The second thing was that the first reunion of this summer took place over dinner today. The first of my people overseas have started to return, and managed to hook up with one of them tonight. Over Turkish fare, we let our conversations wander across recent experience, across the work we find ourselves doing now, what we were doing just before, and what our present work portends for our future careers. We also talked about literature: books, plays, films, the lot, one proceeding the other in free association. It's not that I don't often get the chance to talk literature; definitely, Joel, JY, Conan and Ihui are more than up to that task. But these conversations at reunions, tempered by months of distance, have a certain urgency and intensity that is hard to replicate in any other situation.
Last year, the meetings with my people returning from overseas were also largely similar: long, slow, intense conversations spanning any and all subjects that we can think of. Partly it's because we hadn't had the chance to talk face to face for a long while; and partly, it's also because of the awareness that we were also talking to make up for the coming absence. We were talking as if talking were a form of deposit into the account of our friendship, to tide us through the subsequent and iminent months of want.
Seeing my people again is, to me, of utmost importance. There are many relationships here that I want to try my best to maintain. Even if the auxiliary and superficial material that gave our relationships their texture were to be lost, the core connection must be maintained; the extra baggage originates from the core, and can be reconstructed in new, interesting forms. But once the core is lost, it is very hard to recapture the circumstances that can give birth to it again, because memory gets in the way.

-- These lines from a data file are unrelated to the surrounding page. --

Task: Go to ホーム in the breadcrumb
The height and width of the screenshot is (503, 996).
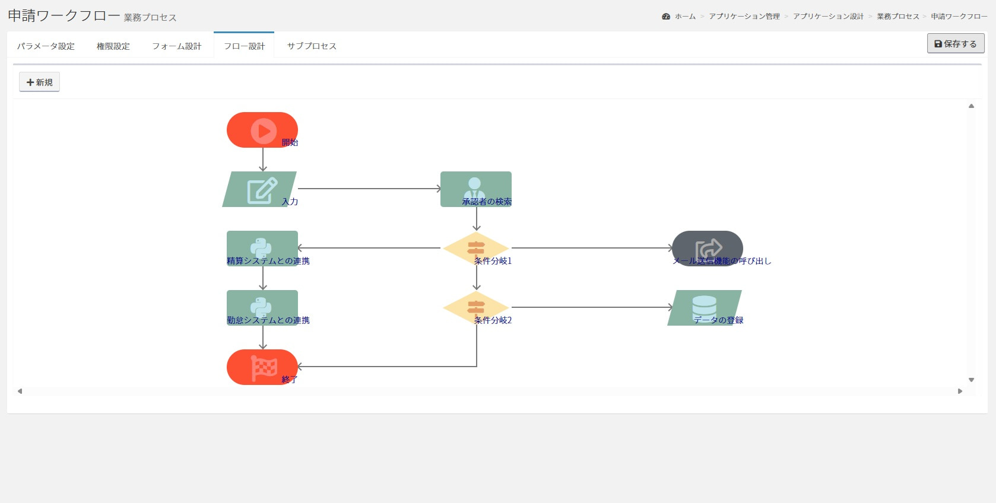Action: click(685, 17)
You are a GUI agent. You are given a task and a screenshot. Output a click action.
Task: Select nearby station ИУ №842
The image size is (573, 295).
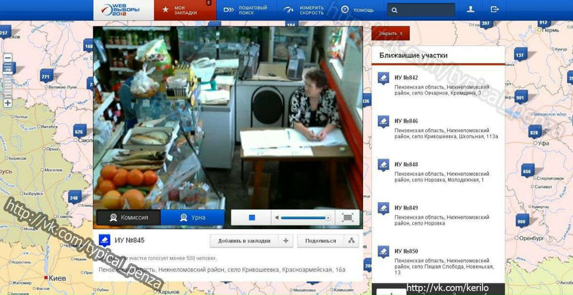[x=406, y=78]
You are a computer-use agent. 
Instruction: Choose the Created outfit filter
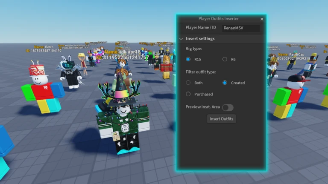coord(225,83)
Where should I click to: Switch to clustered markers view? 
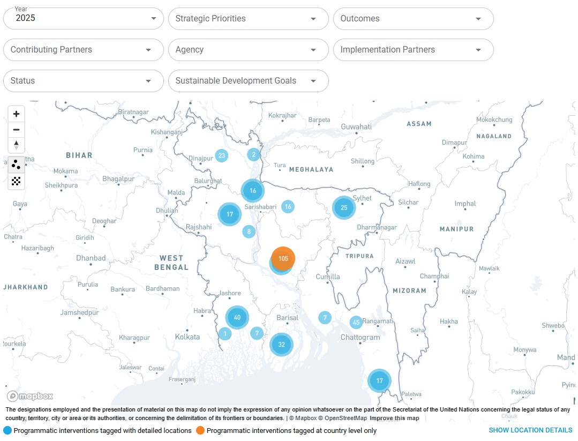[16, 165]
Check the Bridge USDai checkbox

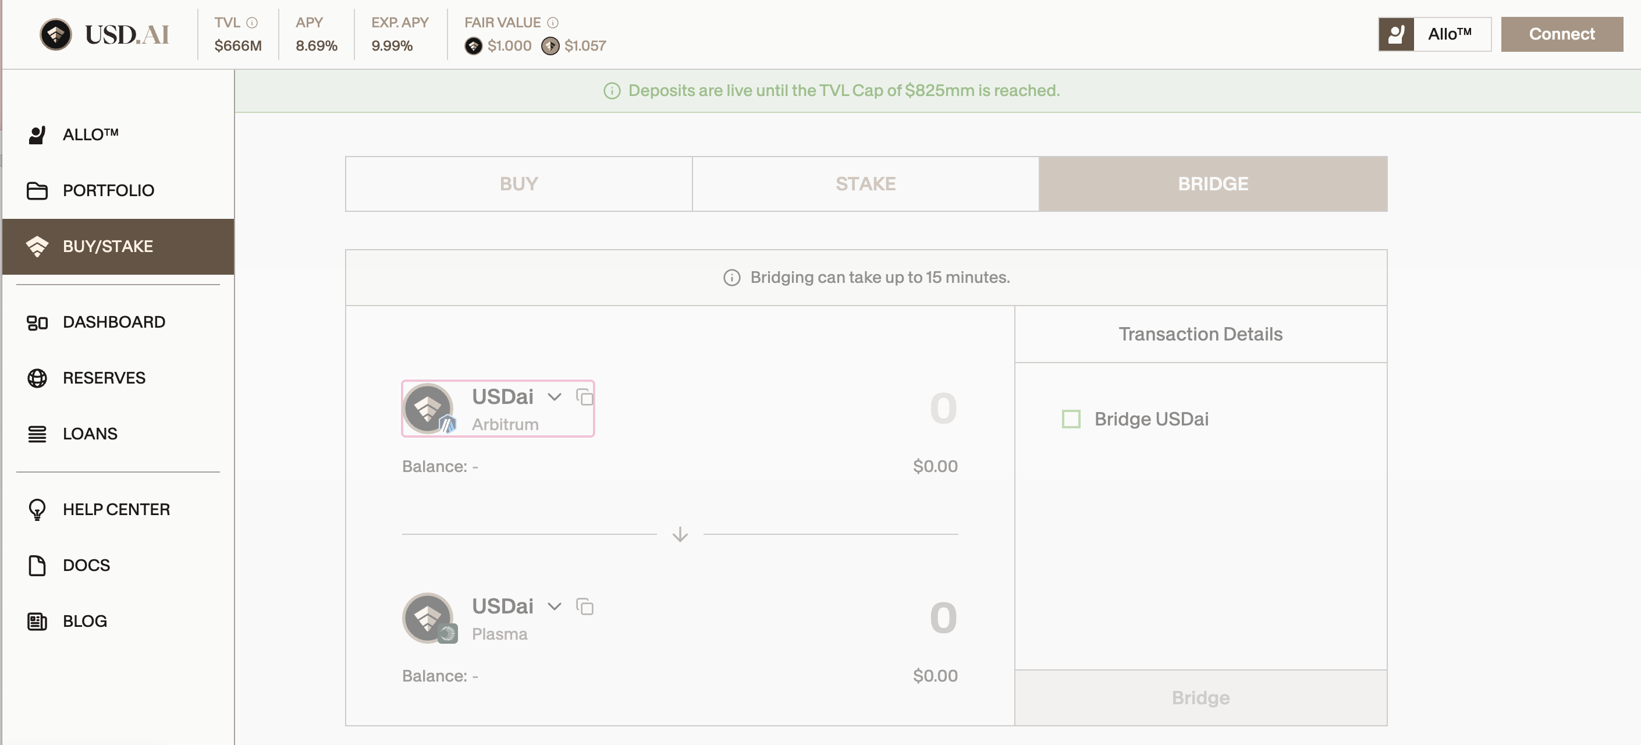coord(1071,419)
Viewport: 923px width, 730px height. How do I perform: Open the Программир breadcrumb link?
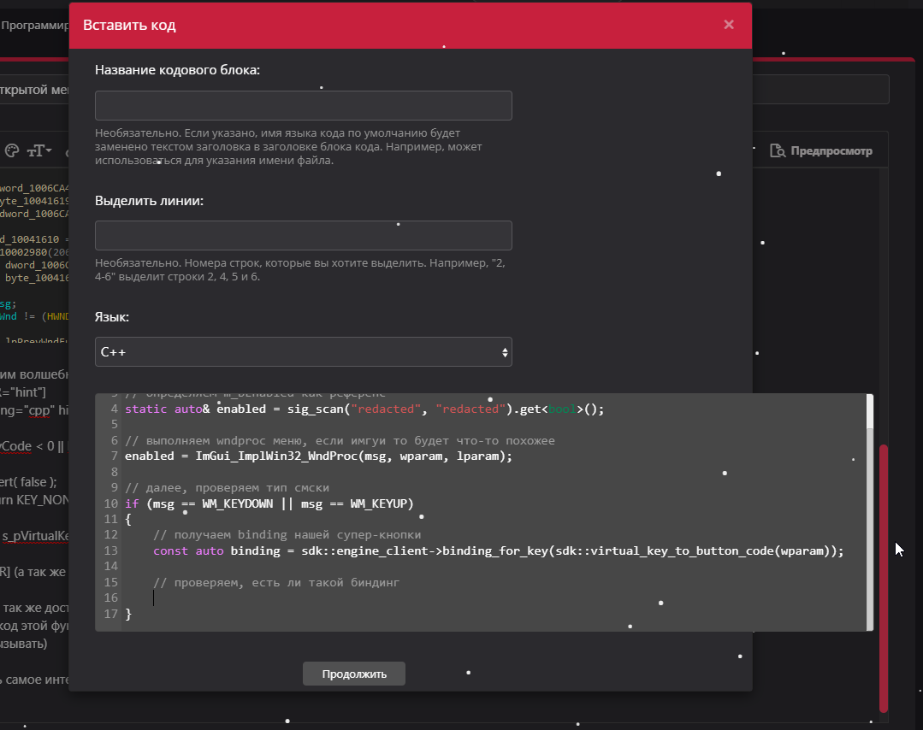[34, 26]
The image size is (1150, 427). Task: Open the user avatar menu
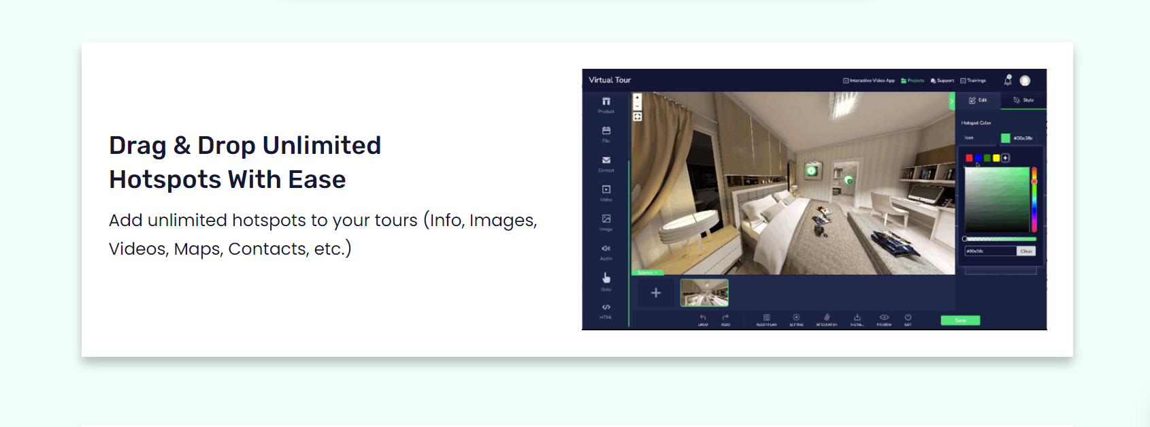[x=1025, y=80]
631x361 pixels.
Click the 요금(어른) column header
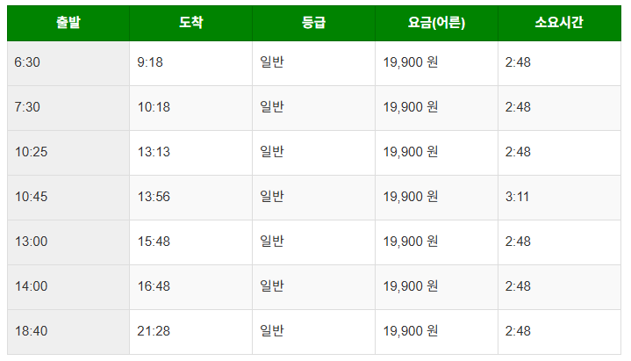click(x=437, y=24)
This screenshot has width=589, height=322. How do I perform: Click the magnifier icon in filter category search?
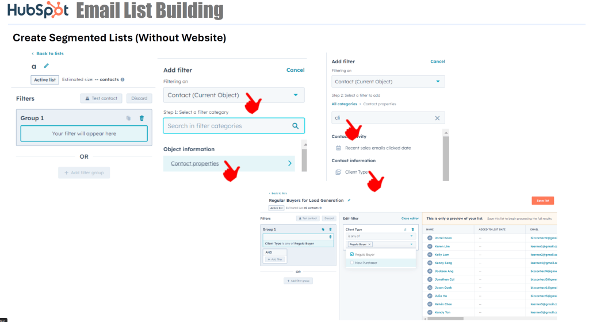pyautogui.click(x=295, y=126)
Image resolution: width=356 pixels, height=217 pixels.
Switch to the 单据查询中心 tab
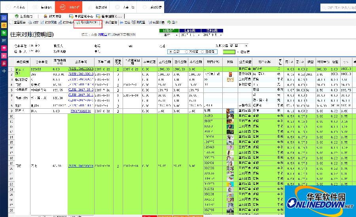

But talking to them, simply talking like that again, is delightful in and of itself. It is an unfettering of experiences; not only do they tell me about life elsewhere and thus afford me something of a glimpse into the future after August, but I increasingly find that I also have things to contribute to their experience. Two years ago, on the verge of their departures, I had thought that I would be passing through a period of experiential drought, for what could I experience here, left behind as I was, that could rival the new and wonderful things that awaited them in the wider world? But it has since turned out that, for one, the wider world resembles Singapore more than I imagined (thankfully, as well as disturbingly), and also that Singapore, being part of the wider world, necessarily imbibes and provides some of the wider world's charms and allure. So the disparity between our experiences becomes an asset to exploit rather than a mark of inferiority on my part. My experience was different, but not necessarily worse, than theirs. And I find myself happily a party to this celebration of differences, based on a common link, rather than just being a listener thirsting for any respite, however temporary, from this dearth of experiences.
The long wait ended with the Army experience. These eight months of 2008 then constitute a sort of short wait. I am still waiting to begin, but the wait is no longer fearsome or a source of despair.